(Data supplied)
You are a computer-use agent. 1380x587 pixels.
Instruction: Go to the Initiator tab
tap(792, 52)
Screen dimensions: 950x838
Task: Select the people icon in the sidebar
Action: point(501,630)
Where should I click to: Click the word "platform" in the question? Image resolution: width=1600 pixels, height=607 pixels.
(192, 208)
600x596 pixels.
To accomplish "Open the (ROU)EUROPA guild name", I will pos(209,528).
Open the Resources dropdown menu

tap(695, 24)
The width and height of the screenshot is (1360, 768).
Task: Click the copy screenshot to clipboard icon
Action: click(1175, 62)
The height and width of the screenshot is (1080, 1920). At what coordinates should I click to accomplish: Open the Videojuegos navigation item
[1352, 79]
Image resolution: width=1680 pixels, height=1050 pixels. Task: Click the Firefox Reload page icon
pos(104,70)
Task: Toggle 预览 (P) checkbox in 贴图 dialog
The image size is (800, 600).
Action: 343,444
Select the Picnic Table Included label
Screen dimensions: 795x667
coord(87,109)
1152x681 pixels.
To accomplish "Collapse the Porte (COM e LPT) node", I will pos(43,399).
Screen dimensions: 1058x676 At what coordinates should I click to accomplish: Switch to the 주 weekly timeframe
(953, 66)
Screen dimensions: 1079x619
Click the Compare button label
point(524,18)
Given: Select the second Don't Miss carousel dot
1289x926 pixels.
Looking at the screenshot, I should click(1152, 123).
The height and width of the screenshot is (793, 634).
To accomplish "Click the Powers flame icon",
(End Data supplied)
Repeat the records above exactly, from the first line to the last.

You are a computer-use agent. 1380x587 pixels.
Instruction: Go to the Initiator tab
tap(792, 52)
Screen dimensions: 950x838
Task: Select the people icon in the sidebar
Action: point(501,630)
Where should I click to: Click the word "platform" in the question? Image resolution: width=1600 pixels, height=607 pixels.
(192, 208)
600x596 pixels.
To accomplish "Open the (ROU)EUROPA guild name", I will pos(209,528).
Open the Resources dropdown menu

tap(695, 24)
The width and height of the screenshot is (1360, 768).
Task: Click the copy screenshot to clipboard icon
Action: click(1175, 62)
The height and width of the screenshot is (1080, 1920). At what coordinates should I click to accomplish: Open the Videojuegos navigation item
[1352, 79]
Image resolution: width=1680 pixels, height=1050 pixels. Task: Click the Firefox Reload page icon
pos(104,70)
Task: Toggle 预览 (P) checkbox in 贴图 dialog
The image size is (800, 600).
Action: 343,444
Select the Picnic Table Included label
Screen dimensions: 795x667
coord(87,109)
1152x681 pixels.
To accomplish "Collapse the Porte (COM e LPT) node", I will pos(43,399).
Screen dimensions: 1058x676 At what coordinates should I click to accomplish: Switch to the 주 weekly timeframe
(953, 66)
Screen dimensions: 1079x619
Click the Compare button label
point(524,18)
Given: Select the second Don't Miss carousel dot
1289x926 pixels.
Looking at the screenshot, I should click(1152, 123).
The height and width of the screenshot is (793, 634).
To accomplish "Click the Powers flame icon",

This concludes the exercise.